Background and aims Moyamoya disease is a rare chronic progressive cerebrovascular disease characterised by bilateral stenosis or occlusion of arteries around circle of Willis with prominent collateral circulation. The term moyamoya (Japanese for ‘puff of smoke’) refers to the appearance on angiography of abnormal vascular collateral networks that develop adjacent to the stenotic vessels. Moyamoya disease was first described in Japan by Takeuchi and Shimizu in 1957.1 The prevalence and incidence of the disorder there has been reported to be 3.16 cases and 0.35 cases per 100 000 people, respectively. The incidence of moyamoya disease is highest in Japan.2 Moyamoya syndrome has now been observed throughout the world with increasing detection of this disease in American and European populations.3 4

Methods 32 years old gentleman with background of Rheumatoid arthritis (In remission) and asthma presented to hospital with confusion and word finding difficulty.

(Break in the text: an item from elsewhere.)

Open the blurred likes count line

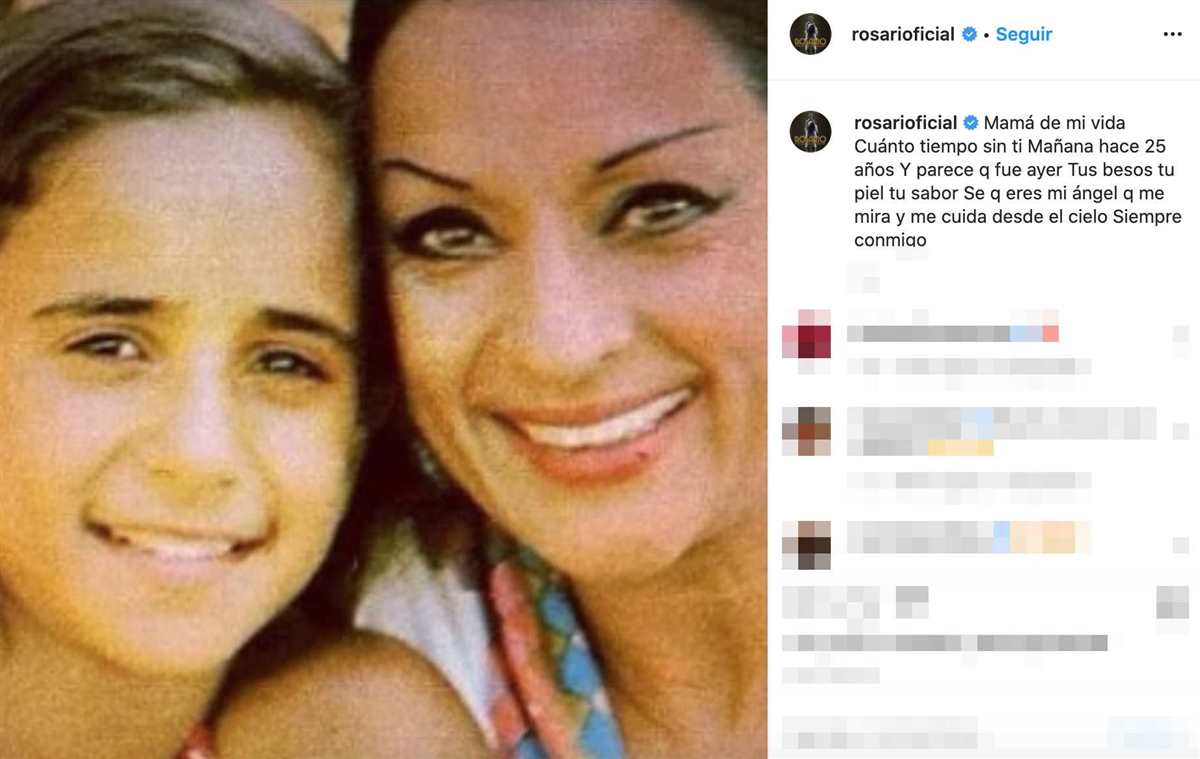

Results Systemic examination was unremarkable except patient mentioned that he had difficulty in texting on his mobile phone. Blood tests showed raised inflammatory markers. Patient was treated on lines of meningoencephalitis. CT brain showed hypodensity in left temporal, parietal and occipital lobe. MRI brain with contrast showed confirmed these changes to be acute infarcts along with post contrast meningeal enhancement. CSF results came back normal including viral PCR.Patient referred to neurology who advised to continue treating as viral encephalitis. Vasculitic screen weakly positive P-ANCA. Stroke team was involved who organised MRA which showed generalised narrowing of left carotid siphon and left middle cerebral artery and its branches. It also showed loss of definition of M1 segment of right MCA and its branches. Changes initially though to be secondary to vasculitis and patient started on steroids. Patient seen by rheumatology team and possibility of vasculitis was ruled out. Neuroimaging was discussed in neuroradiology MDT after doing DSA and outcome was that changes on brain imaging were suggestive of moyamoya disease with extensive disease bilaterally with more on left side. Patient was seen in neurosurgery clinic and offered revascularisation surgery which patient refused. Patient is under surveillance by neurosurgical team.

Conclusion Moyamoya is a rare cause of stroke which is diagnosed on basis of clinical and radiographic findings and patients can be offered revascularisation surgery which is the only recommended treatment.